En 1960 J.F. Kennedy fue elegido presidente de los Estados Unidos. El asesinato truncó la vid de un presidente que en unos mil días imprimió un sello personal a la época. Entre los momentos más importantes, al menos para mí, está la grabación de (Maria’s Her Name) His Latest Flame que hizo Elvis Presley en 1961 en los estudios de la RCA en Nashville, Tennessee.

También George Lucas sitúa American Graffiti en esa época, en concreto en verano de 1962. La banda sonora de la película es excepcional (dentro de los márgenes de la música popular americana de entonces). He escuchado la banda sonora mil y una veces, por aquello de no abandonar el embrujo de unas canciones que son parte importante de mi juventud, al igual que he escuchado a Elvis miles de veces por las mismas razones.

Algo hay, que empezó a mediados de los años 50 y que con la presidencia de Kennedy llegó a su culmen para, desde entonces, iniciar la caída y convertirse en una elegía.
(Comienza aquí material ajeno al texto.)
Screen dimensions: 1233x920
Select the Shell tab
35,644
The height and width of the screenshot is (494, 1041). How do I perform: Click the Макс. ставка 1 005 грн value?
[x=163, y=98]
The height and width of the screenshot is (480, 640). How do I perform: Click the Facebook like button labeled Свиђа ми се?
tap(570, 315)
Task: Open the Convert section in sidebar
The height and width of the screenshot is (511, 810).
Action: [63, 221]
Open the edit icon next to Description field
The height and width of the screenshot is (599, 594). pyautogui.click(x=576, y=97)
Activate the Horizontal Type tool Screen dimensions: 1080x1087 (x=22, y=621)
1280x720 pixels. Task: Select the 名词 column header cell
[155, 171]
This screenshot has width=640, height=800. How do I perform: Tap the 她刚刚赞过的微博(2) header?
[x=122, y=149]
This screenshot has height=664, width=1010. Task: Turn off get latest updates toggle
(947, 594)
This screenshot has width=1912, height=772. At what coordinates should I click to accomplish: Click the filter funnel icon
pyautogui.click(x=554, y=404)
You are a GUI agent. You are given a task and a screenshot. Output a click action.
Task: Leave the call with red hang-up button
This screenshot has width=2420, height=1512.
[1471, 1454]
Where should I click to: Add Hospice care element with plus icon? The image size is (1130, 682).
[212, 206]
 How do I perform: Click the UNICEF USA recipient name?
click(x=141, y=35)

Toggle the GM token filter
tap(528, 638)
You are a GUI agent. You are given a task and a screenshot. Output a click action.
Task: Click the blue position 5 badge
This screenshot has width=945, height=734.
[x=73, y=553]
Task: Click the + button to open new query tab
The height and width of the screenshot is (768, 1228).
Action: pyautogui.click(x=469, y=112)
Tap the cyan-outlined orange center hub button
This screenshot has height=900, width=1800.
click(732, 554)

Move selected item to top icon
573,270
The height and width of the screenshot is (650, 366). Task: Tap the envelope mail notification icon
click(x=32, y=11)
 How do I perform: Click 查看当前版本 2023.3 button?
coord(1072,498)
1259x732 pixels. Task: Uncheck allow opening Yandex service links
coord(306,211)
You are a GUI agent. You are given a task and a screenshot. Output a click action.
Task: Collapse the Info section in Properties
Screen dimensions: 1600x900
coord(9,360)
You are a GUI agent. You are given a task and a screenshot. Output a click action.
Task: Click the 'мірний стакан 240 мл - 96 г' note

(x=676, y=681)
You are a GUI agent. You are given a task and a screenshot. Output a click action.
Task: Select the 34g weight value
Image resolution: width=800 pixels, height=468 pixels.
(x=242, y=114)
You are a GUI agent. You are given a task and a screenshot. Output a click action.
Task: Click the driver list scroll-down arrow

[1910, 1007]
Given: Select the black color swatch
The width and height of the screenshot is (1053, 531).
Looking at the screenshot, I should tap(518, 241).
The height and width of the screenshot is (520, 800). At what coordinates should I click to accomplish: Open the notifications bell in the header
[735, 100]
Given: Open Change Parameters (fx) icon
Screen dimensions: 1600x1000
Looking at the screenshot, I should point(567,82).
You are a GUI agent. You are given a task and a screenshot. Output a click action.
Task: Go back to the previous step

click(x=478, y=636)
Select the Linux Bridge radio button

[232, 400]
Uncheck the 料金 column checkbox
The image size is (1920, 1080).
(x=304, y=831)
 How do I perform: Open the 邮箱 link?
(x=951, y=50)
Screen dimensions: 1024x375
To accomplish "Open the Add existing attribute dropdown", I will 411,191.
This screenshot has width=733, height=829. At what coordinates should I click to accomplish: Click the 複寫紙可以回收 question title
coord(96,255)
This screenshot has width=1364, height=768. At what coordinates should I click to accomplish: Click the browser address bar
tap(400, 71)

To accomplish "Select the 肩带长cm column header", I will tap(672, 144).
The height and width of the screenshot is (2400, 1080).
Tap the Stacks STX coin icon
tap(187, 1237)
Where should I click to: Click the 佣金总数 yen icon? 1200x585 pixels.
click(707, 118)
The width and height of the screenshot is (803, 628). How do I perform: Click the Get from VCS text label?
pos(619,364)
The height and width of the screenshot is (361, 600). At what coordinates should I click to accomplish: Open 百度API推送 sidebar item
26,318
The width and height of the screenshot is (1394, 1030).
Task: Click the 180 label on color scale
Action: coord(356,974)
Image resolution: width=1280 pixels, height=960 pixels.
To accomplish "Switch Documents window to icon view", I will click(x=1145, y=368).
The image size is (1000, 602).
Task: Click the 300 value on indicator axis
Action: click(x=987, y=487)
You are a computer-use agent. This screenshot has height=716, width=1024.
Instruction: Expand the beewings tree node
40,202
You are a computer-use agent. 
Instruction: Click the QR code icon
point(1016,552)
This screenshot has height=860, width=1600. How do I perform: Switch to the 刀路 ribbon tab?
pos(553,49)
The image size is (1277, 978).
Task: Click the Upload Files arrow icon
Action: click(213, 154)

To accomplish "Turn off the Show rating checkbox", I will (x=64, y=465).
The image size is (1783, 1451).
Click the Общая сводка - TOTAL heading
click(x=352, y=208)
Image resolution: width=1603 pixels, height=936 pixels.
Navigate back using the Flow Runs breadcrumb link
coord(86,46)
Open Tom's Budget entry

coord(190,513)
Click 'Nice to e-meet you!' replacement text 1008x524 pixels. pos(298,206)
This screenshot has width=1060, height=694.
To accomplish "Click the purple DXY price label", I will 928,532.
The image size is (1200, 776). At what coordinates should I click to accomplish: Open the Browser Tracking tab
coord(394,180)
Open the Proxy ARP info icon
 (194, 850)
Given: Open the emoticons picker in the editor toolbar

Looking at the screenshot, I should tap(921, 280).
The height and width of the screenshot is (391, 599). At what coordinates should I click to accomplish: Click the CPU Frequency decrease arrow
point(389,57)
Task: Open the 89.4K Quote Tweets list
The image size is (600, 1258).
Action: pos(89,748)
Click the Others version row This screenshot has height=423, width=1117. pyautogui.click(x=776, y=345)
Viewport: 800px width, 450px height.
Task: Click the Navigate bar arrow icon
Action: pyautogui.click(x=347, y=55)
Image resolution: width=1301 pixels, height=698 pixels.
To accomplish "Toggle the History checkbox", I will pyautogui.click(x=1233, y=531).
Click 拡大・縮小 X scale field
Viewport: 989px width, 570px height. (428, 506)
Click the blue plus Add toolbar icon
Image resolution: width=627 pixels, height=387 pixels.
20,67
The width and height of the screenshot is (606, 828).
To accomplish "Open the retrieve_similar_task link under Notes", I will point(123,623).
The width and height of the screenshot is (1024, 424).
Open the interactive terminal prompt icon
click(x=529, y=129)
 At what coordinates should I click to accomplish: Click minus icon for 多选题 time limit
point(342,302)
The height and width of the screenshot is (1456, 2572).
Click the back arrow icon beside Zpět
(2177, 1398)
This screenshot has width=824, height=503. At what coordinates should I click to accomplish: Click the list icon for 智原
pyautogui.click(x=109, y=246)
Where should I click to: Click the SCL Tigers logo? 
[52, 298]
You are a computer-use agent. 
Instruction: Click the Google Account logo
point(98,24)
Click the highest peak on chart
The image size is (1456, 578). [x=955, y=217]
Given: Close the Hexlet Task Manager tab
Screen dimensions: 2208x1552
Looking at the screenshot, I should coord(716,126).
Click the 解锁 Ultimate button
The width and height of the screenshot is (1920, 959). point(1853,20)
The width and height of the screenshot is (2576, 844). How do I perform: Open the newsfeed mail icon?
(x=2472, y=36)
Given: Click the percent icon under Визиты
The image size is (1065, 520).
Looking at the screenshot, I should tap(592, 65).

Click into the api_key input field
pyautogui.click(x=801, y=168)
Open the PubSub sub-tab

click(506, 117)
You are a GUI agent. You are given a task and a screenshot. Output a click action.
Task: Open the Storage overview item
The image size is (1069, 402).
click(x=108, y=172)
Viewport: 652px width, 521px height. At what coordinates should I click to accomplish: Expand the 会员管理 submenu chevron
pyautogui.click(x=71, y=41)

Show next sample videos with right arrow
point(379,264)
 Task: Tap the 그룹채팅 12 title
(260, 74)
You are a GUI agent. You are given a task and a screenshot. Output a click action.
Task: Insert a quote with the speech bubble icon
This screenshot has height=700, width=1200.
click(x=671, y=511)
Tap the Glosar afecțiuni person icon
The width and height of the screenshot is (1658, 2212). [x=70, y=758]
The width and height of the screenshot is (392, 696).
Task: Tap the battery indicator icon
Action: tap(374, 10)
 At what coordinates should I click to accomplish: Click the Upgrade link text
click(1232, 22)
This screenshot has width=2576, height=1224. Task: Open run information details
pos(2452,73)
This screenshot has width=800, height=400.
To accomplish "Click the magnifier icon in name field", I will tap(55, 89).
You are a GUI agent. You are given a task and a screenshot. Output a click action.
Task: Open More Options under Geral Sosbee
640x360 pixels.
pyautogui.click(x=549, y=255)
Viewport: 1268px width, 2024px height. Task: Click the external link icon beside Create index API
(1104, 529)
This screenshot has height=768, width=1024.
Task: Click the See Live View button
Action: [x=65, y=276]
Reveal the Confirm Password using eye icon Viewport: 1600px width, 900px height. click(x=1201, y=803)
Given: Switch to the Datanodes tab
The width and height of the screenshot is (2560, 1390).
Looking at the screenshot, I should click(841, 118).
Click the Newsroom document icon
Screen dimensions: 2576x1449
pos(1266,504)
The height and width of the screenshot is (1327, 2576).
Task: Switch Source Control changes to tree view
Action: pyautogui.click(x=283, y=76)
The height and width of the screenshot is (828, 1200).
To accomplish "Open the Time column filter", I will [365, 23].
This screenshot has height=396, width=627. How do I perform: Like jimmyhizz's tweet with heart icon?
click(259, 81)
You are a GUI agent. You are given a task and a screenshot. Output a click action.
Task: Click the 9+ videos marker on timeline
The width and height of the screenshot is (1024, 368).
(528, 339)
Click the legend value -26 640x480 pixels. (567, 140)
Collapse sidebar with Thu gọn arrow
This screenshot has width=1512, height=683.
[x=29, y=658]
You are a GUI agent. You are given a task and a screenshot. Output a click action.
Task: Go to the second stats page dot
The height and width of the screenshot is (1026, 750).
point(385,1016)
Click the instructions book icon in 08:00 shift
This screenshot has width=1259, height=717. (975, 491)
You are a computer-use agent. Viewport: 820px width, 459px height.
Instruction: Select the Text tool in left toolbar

Mitologías de adolescencia

Eran los Faraones y la ciudad era suya. Un hatajo de macarras que amedrentaban a los mocosos del instituto y traían de cabeza a la policí­a de Modesto, en California. Luego fueron los malvados del imperio en torno a Darth Vader, porque de un pequeño pueblecito californiano al lejano y desértico planeta Tatooine, escoltado por dos soles, apenas hay distancia en la imaginación de un adolescente. Completaban el grupo el Hombre Lobo ya envejecido en la figura de un samurái galáctico, el joven que deseaba largarse de su pueblecito para convertirse en un piloto de caza, y un contrabandista aficionado a las carreras, imagen del Bob Falfa de American Graffiti. Hace ya de ello 40 años. ¡Tanto tiempo ha pasado!

Vaqueros del espacio

De un lejano planeta habitado por labriegos y frecuentados por contrabandistas y otros delincuentes, zarpa una nave. Sale de una de los muelles de embarque del puerto espacial de Mos Eisley. No lo saben aún los tripulantes ni los pilotos, pero van a ninguna parte. Surcan viejas rutas que décadas atrás eran frecuentadas por los contrabandistas cuando querían evitar el ejército imperial.

Son años inciertos donde el futuro para uno era solo pasado, para otro un incierto presente y para otro un porvenir definido por la nostalgia de lo que espera vivir y no deja de posponer. Los buenos tiempos ya han pasado y para el mayor solo queda la vida retirada en un desierto después de haber fracasado en su encomienda, y para el más joven solo son historias que sus tíos le han contado sobre su padre muerto, y sobre las que se cierne un velo de silencio y medias verdades.

Zarpan rumbo a un lugar que no ya no existe cuando despegan, pero no lo saben, y la película es una sucesión de carreras por rutas secundarias, como probablemente hacían cuando eran adolescentes y con pequeñas naves hacían carreras por las lunas de los sistemas cercanos. Carreras de naves pilotadas por adolescentes como entrenamiento para un futuro prometedor mientras surcaban los despoblados cielos de un planeta desértico en los confines de alguna galaxia remota.